» **WHAT YOU ARE ASKED TO DO**: For each line of the listing that contains "agent", make a copy and return it.
━━━
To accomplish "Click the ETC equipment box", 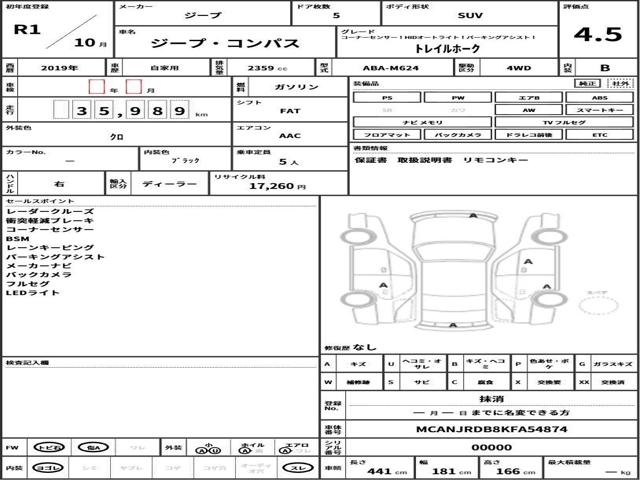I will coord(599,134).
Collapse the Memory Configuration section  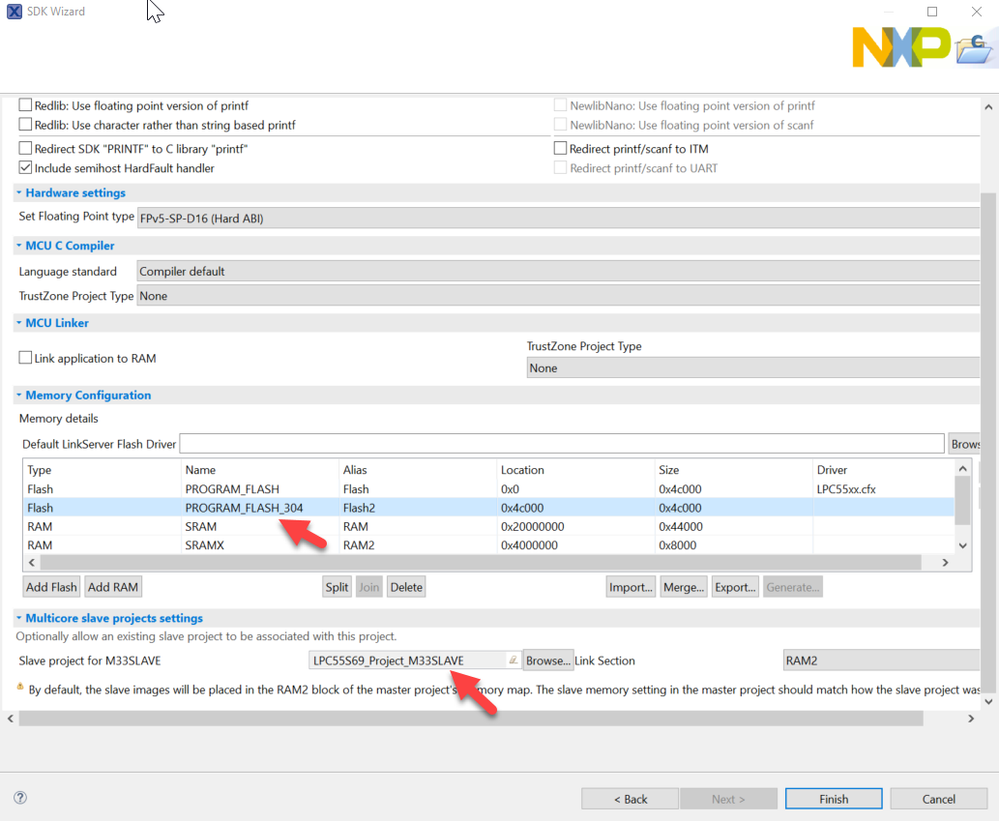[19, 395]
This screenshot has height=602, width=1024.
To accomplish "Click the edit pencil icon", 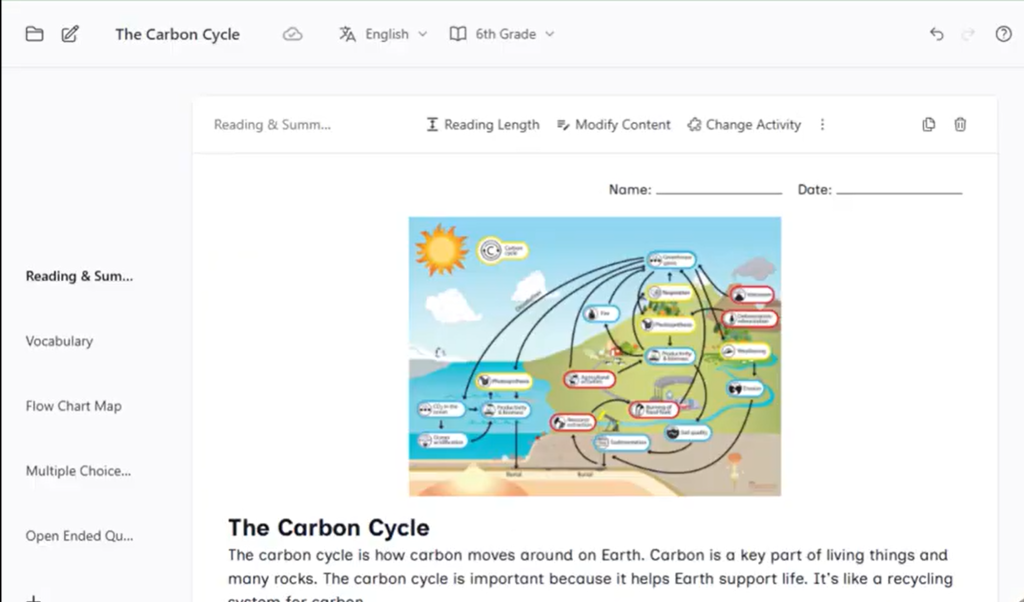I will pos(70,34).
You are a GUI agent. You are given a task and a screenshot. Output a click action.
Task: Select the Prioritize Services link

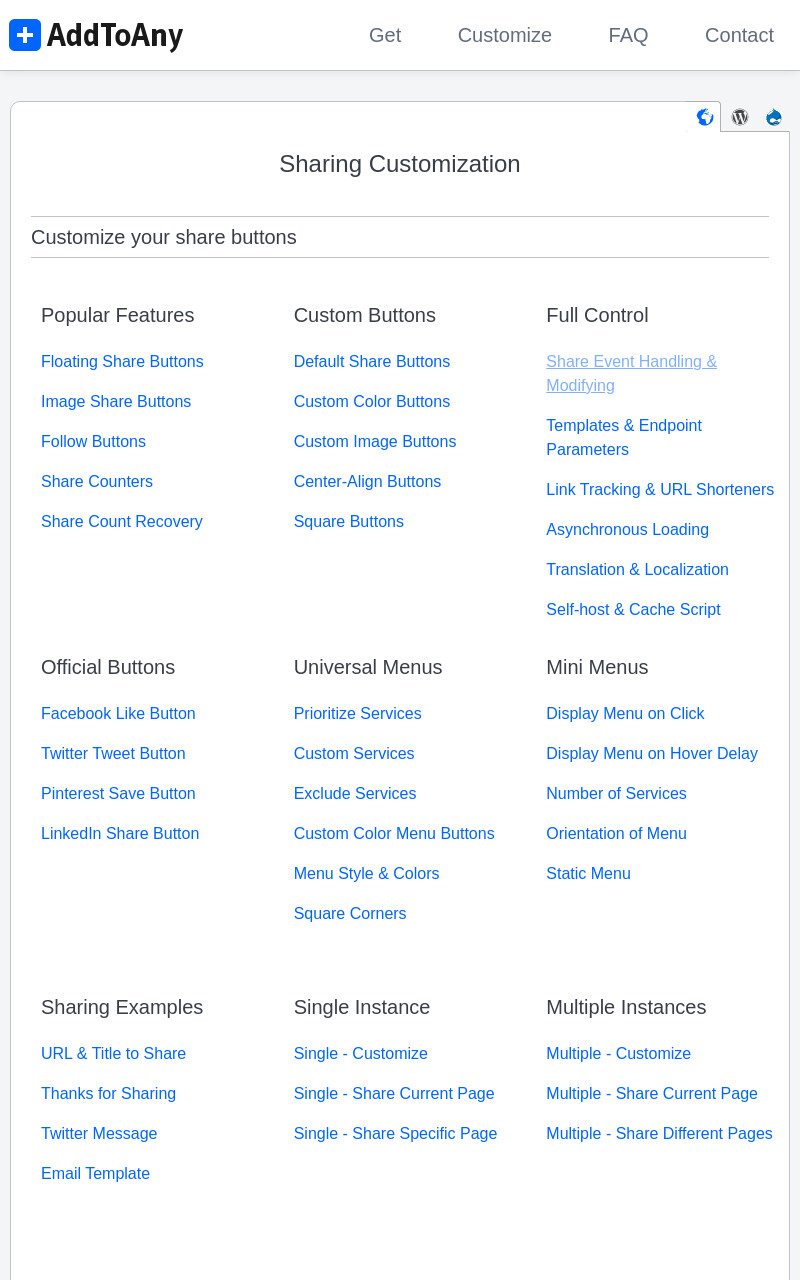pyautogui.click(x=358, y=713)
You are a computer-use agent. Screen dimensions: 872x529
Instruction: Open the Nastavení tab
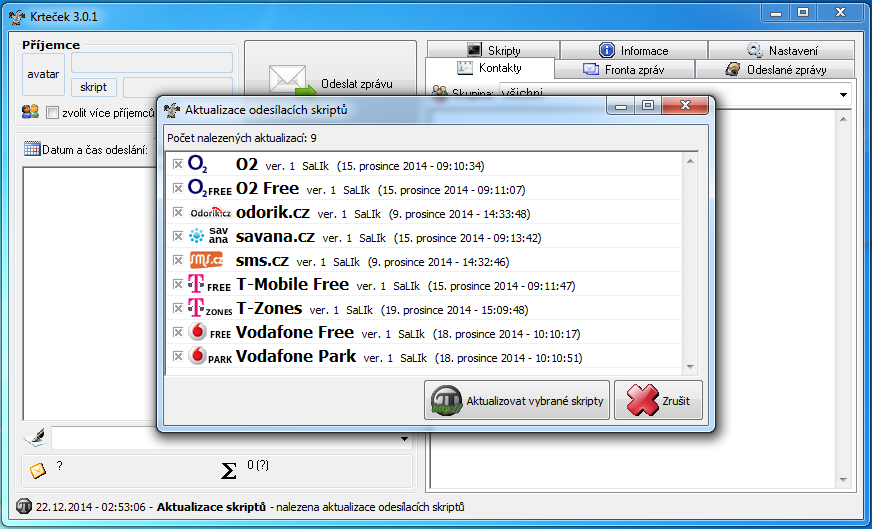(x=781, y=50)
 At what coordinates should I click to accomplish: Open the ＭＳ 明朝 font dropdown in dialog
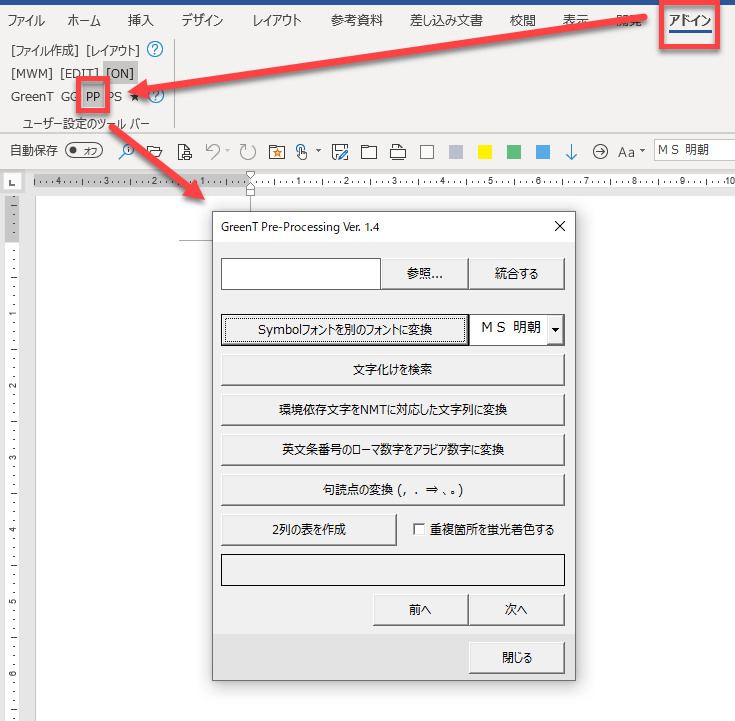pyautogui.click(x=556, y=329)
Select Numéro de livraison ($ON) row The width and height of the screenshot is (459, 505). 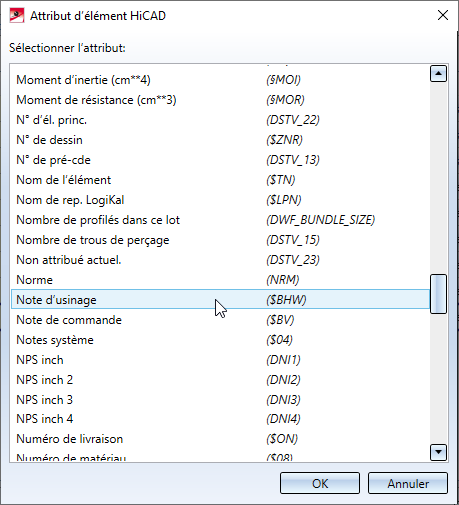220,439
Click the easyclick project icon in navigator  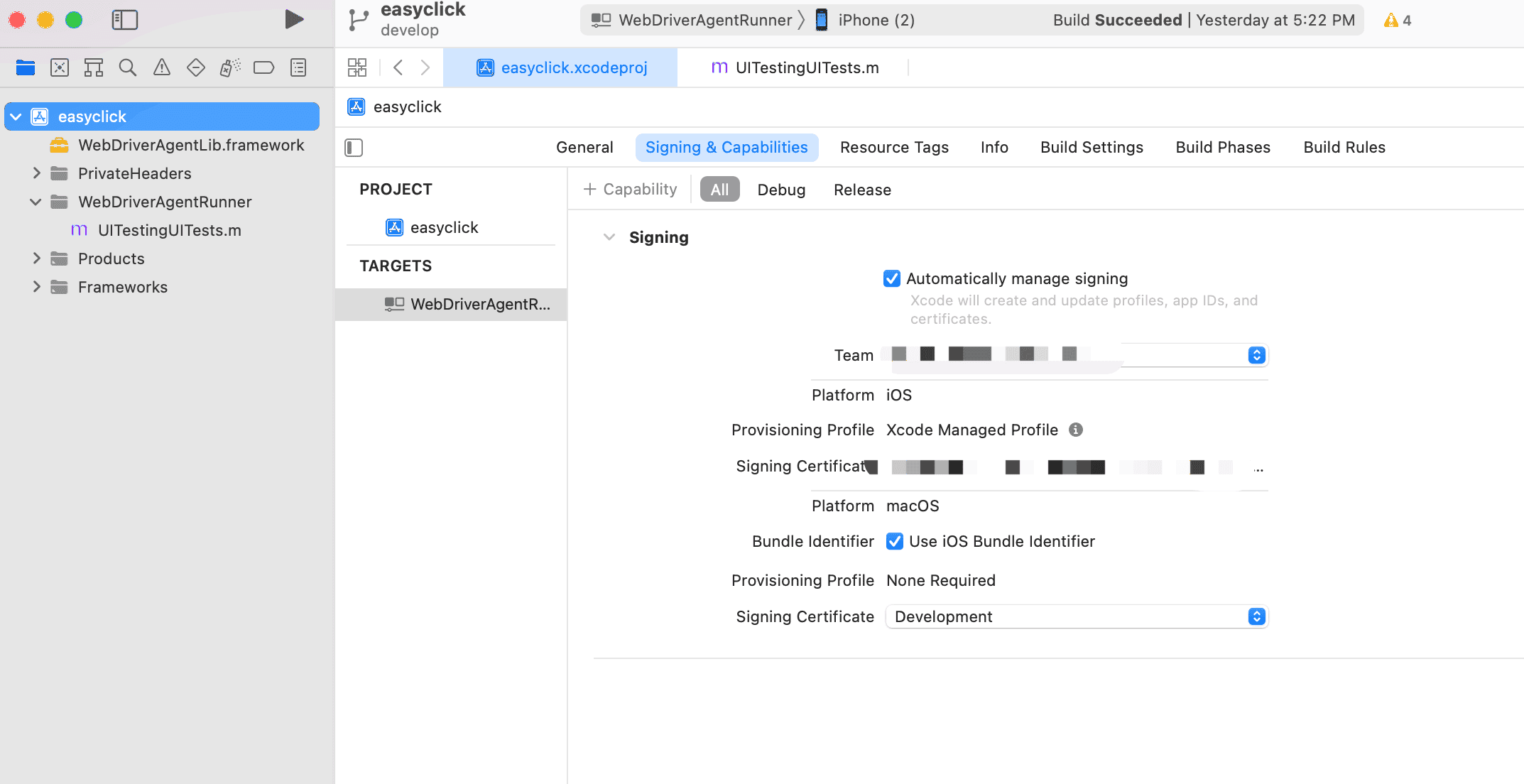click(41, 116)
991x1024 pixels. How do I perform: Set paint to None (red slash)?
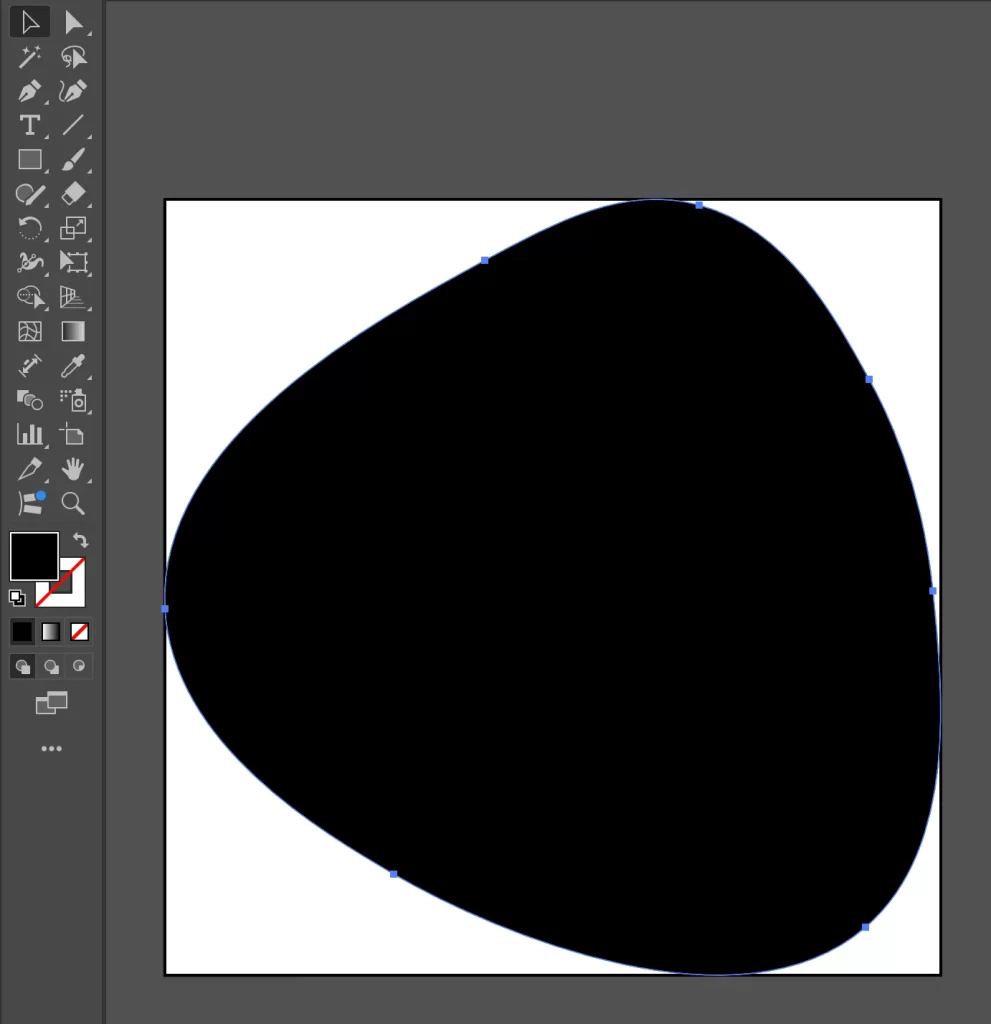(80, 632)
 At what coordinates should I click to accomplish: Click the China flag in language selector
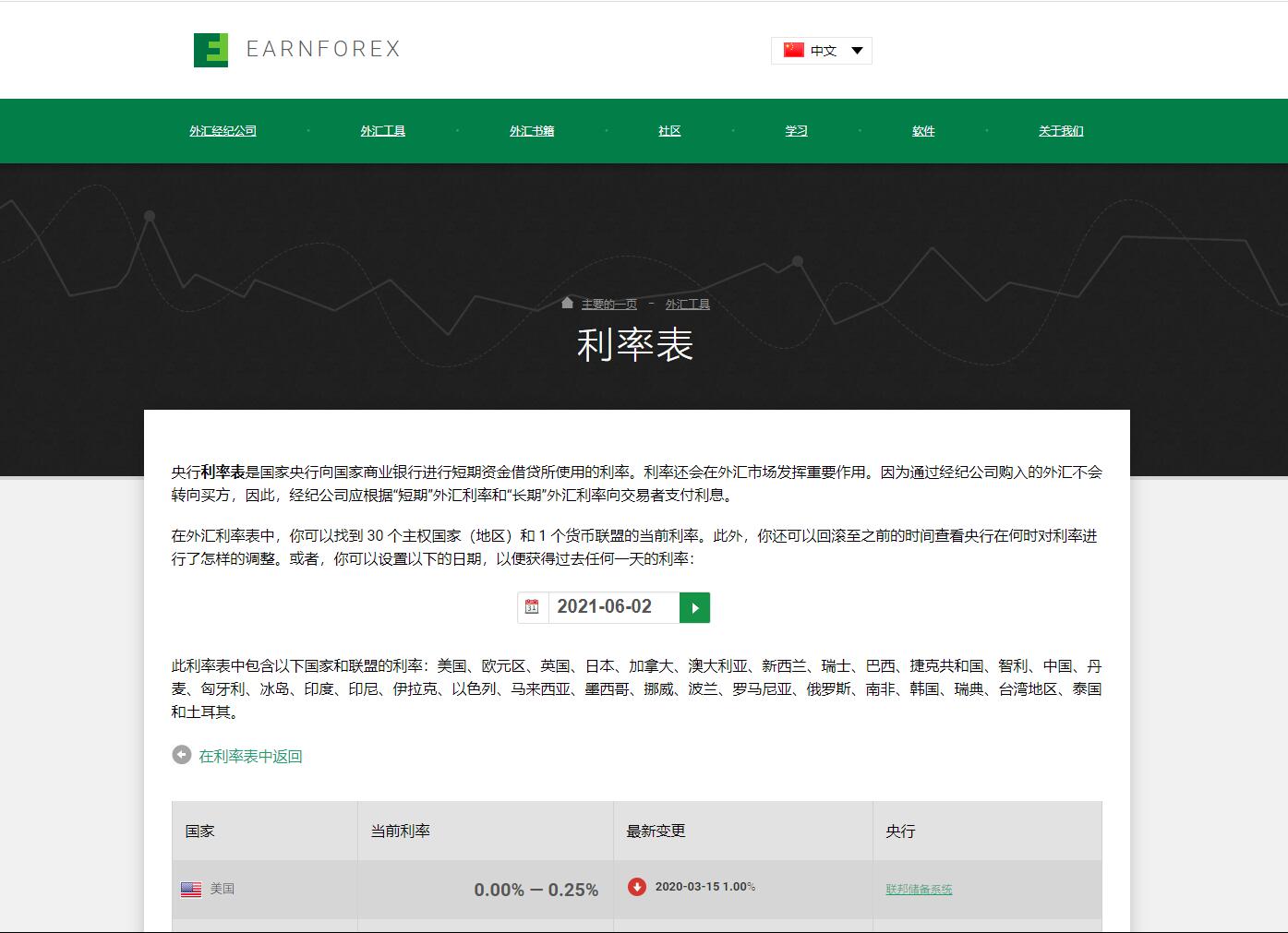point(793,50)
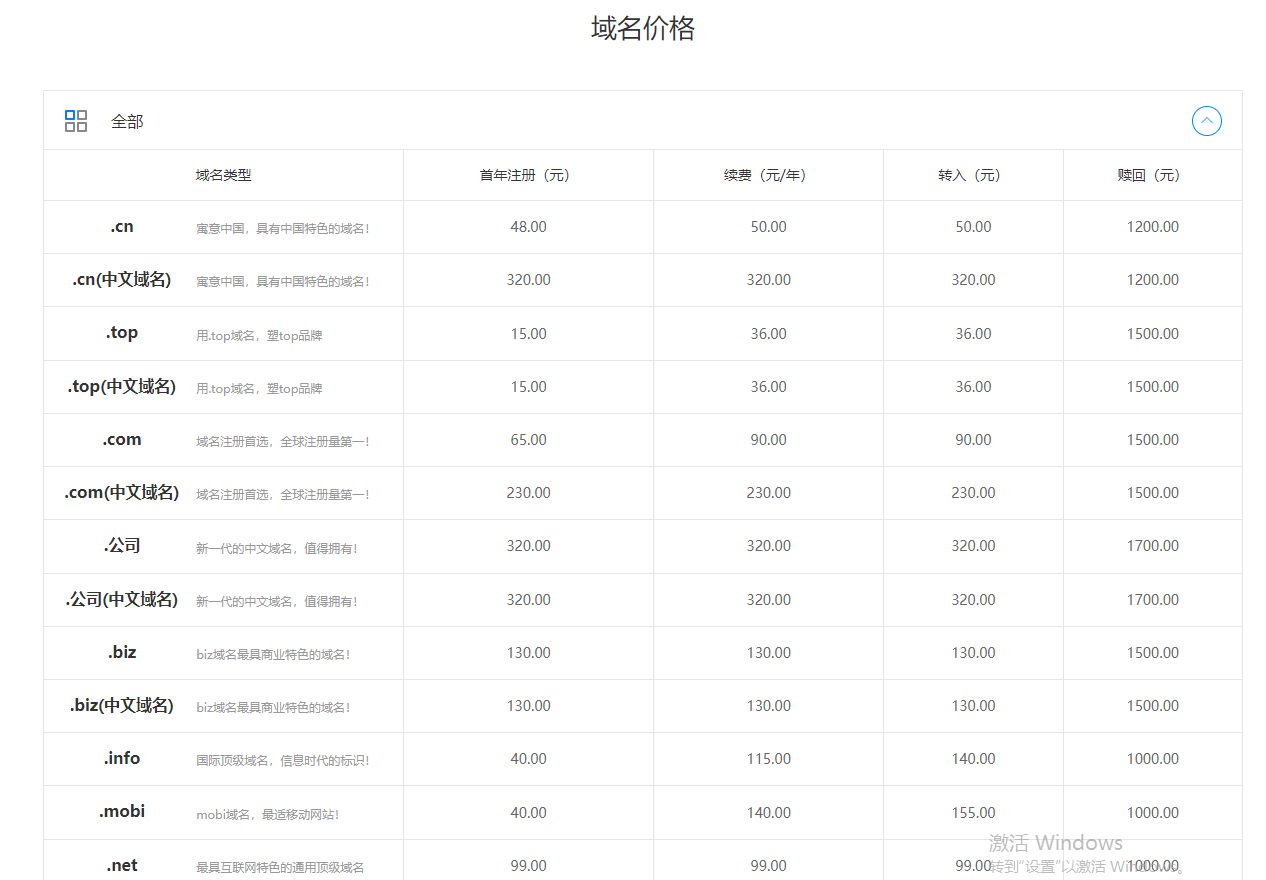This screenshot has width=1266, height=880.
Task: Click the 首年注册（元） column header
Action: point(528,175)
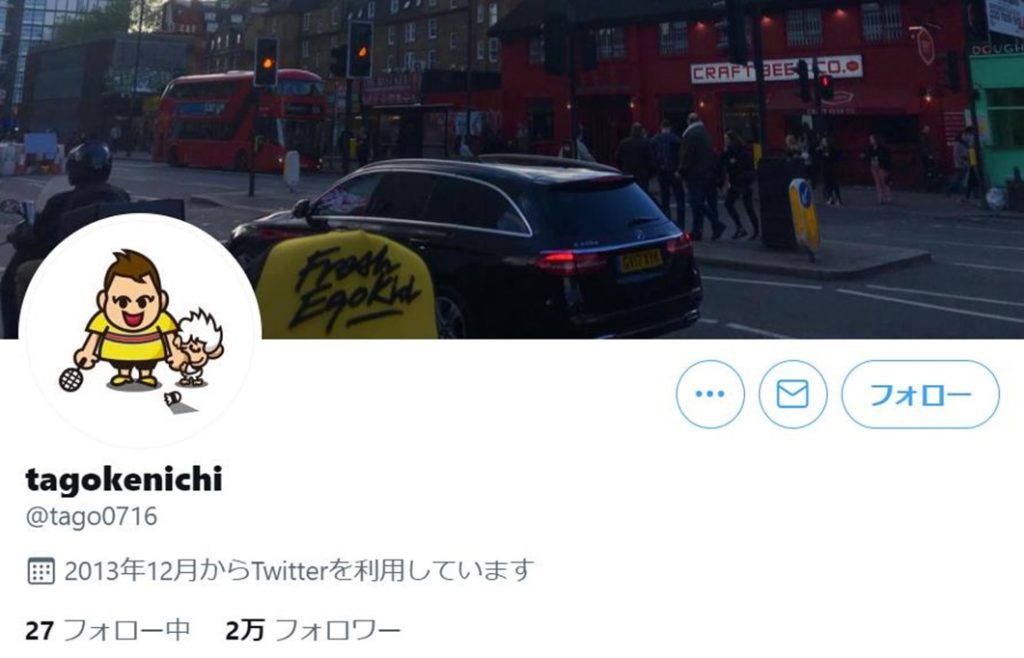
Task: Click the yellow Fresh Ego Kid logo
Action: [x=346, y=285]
━━━
» **ANSWER TO THE EXERCISE**:
You are a GUI agent. You are given a task and a screenshot. Output a click action.
You are a computer-use agent. Screen dimensions: 872x529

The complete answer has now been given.